§ OBJECTIF 1: Résumez en deux phrases le compte rendu du Pointu Festival.
§ OBJECTIF 2: Reprenez le compte rendu du Pointu Festival juste après sa dernière phrase.

§ DOCUMENT SOURCE:
Dernier jour du Pointu Festival, sur l'Île du Gaou, seule occasion de l'année pour les vieux habitants du Var d’apercevoir des gens de moins de 50 ans. Dès demain, ceux que l’on appelle les « jeunes » lèveront le camp et re-migreront vers leurs habitats naturels, ô fascinante nature, riche de mystères.
BDRMM
Afin de pallier la défection de Bobby Lees, plutôt véner, le Pointu a fait appel à BDRMM, remplaçant le punk par du shoegaze. On n’est donc clairement pas dans du poste pour poste, les tempos ralentissent globalement.
Ce qui peut être chiant avec ce genre de groupes, c’est bien souvent l’aspect un peu monolithique de l’atmosphère proposée ; ici, ça n’est pas vraiment le cas, le quatuor propose de beaux contrastes entre doux et puissant, rapide et lent. Le groupe ne recule pas devant le répétitif pour autant, de quoi forcer un peu au voyage auditif. L’esthétique finira tout de même par nous lasser, on décroche avant la fin du set.

§ EXTRAIT DE DONNÉES:
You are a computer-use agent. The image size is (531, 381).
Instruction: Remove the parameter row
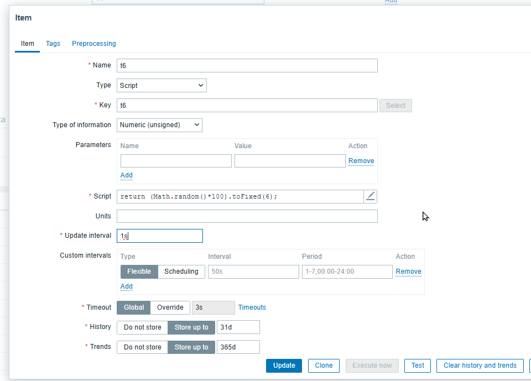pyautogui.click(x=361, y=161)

==

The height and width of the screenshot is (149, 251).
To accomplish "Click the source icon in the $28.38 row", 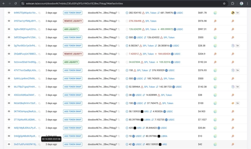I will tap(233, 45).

§ CORRIGÉ 1: Pour le dernier jour du Pointu Festival, sur l'Île du Gaou, BDRMM a remplacé Bobby Lees : le shoegaze a pris la place du punk, avec des tempos globalement plus lents. Le quatuor évite l'atmosphère monolithique grâce à des contrastes entre doux et puissant, rapide et lent, mais son esthétique finit par lasser avant la fin du set.

§ CORRIGÉ 2:
Parade
Nouveau représentant de l’excellente scène locale, Parade monte sur la scène de la Pinède, son chanteur Jules Henriel criminellement vêtu d’une parka, ce qui par cette chaleur devrait être interdit, que fait la police ? Avec son EP sorti au mois d'avril, le groupe a su attirer l’attention de la presse nationale sur la petite ville de Marseille ; les morceaux issus de It All Went Bad Somehow, déjà convaincants en studio, prennent encore du cachet en live, à la faveur d’une interprétation habitée.
La composition d’un morceau rock n’est pas révolutionnée, et ça n’est clairement pas l’objectif : on s’appuie, comme le veut la tradition, sur une section rythmique ultra-solide, qui bétonne des fondations sur lesquelles peuvent se développer sereinement interprétation vocale et mélodies de guitare. Les titres s’animent véritablement avec les personnalités qui les portent, et lorsqu’elles sont fortes, comme ici, ça fonctionne. Là encore, le public marseillais est présent en nombre pour forcer les non-avertis à coller aux tempos relevés de Parade.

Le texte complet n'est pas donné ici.